Inspiration

In the modern agile workflow, teams using Jira and Confluence often face three silent productivity killers:

  1. Writer's Block: Spending too much time drafting clear ticket descriptions, acceptance criteria, or documentation.
  2. Language Barriers: Global teams struggling to communicate technical details across languages.
  3. Missing Visuals: Documentation that lacks visual context because creating mockups or diagrams takes too long.

We built Z-GPT to be the ultimate "Sidecar Assistant" for these workflows. Instead of switching between five different browser tabs for translation, drafting, and image generation, Z-GPT provides a unified, secure, and local AI environment to handle these tasks instantly.

What it does

Z-GPT is a full-stack AI workspace that combines three powerful capabilities:

  • Smart Chat (Drafting Assistant): Uses local LLMs (TinyLlama/Mistral) to draft Jira tickets, summarize technical issues, and write Confluence pages.
  • Real-time Translation: Instantly translates text between languages, ensuring that comments on Jira tickets are understood by everyone, regardless of their native language.
  • AI Image Generation: Creates visual assets, mockups, and diagrams on the fly using Stable Diffusion, perfect for enriching Confluence pages without waiting for a designer.

How we built it

We focused on a privacy-first, local-first architecture to ensure sensitive project data never leaves the user's infrastructure.
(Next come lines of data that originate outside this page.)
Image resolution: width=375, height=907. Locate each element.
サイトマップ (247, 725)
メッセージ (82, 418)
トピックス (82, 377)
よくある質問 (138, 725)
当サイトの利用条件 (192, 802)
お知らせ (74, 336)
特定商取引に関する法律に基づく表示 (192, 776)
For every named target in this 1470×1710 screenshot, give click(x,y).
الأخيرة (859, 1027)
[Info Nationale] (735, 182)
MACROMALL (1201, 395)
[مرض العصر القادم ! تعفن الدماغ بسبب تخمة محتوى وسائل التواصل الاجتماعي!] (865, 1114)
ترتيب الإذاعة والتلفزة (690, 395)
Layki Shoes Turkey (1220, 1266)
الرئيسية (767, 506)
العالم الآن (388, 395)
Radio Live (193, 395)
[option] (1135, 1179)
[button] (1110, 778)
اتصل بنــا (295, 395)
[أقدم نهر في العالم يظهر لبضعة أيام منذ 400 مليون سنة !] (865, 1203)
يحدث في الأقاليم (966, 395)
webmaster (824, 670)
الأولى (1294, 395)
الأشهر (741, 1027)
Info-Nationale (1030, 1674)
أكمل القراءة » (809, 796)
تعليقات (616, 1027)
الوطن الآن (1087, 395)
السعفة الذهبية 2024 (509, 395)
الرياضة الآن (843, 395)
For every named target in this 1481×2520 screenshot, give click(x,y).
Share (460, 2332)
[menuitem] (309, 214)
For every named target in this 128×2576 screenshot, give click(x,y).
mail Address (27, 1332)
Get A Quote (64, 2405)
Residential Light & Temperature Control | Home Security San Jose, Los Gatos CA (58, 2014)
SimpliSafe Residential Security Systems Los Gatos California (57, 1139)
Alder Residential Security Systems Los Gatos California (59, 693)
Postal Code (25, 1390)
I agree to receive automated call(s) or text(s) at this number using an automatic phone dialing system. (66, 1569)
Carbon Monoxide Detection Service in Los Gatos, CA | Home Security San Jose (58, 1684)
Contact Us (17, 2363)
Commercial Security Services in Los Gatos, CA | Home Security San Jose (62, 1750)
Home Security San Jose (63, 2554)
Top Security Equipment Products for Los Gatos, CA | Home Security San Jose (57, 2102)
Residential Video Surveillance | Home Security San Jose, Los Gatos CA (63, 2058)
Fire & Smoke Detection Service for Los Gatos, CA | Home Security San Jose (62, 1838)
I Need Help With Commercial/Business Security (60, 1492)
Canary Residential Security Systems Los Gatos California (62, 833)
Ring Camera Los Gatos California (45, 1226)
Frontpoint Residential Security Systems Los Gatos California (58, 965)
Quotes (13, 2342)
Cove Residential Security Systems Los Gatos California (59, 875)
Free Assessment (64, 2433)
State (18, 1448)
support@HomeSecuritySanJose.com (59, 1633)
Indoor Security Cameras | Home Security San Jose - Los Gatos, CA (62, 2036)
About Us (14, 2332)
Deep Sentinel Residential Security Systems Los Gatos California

  • Backend: Built with FastAPI and Python. We used SQLModel for a robust database layer (SQLite/Postgres) to manage persistent chat sessions.
  • Frontend: A responsive React SPA (Single Page Application) that provides a seamless, chat-like interface.
  • AI Engine:
    • Hugging Face Transformers: For running optimized LLMs locally on the CPU/GPU.
    • Diffusers: For the image generation pipeline.
    • Argos Translate: For offline, neural machine translation.
  • DevOps: The entire stack is containerized with Docker, making it easy to deploy alongside existing internal tools.

Challenges we faced

  • Resource Constraints: Running multiple AI models (LLM + Stable Diffusion) simultaneously on standard hardware was difficult. We solved this by implementing lazy loading and allowing users to toggle features via environment variables (IMAGE_ENABLED).
  • Streaming Responses: Providing a "ChatGPT-like" experience required implementing Server-Sent Events (SSE) in FastAPI and handling real-time stream parsing in React, which was complex to get right with error handling.
  • Cross-Platform Compatibility: Ensuring the app runs smoothly on Windows (PowerShell) and Linux/Mac required careful dependency management and path handling.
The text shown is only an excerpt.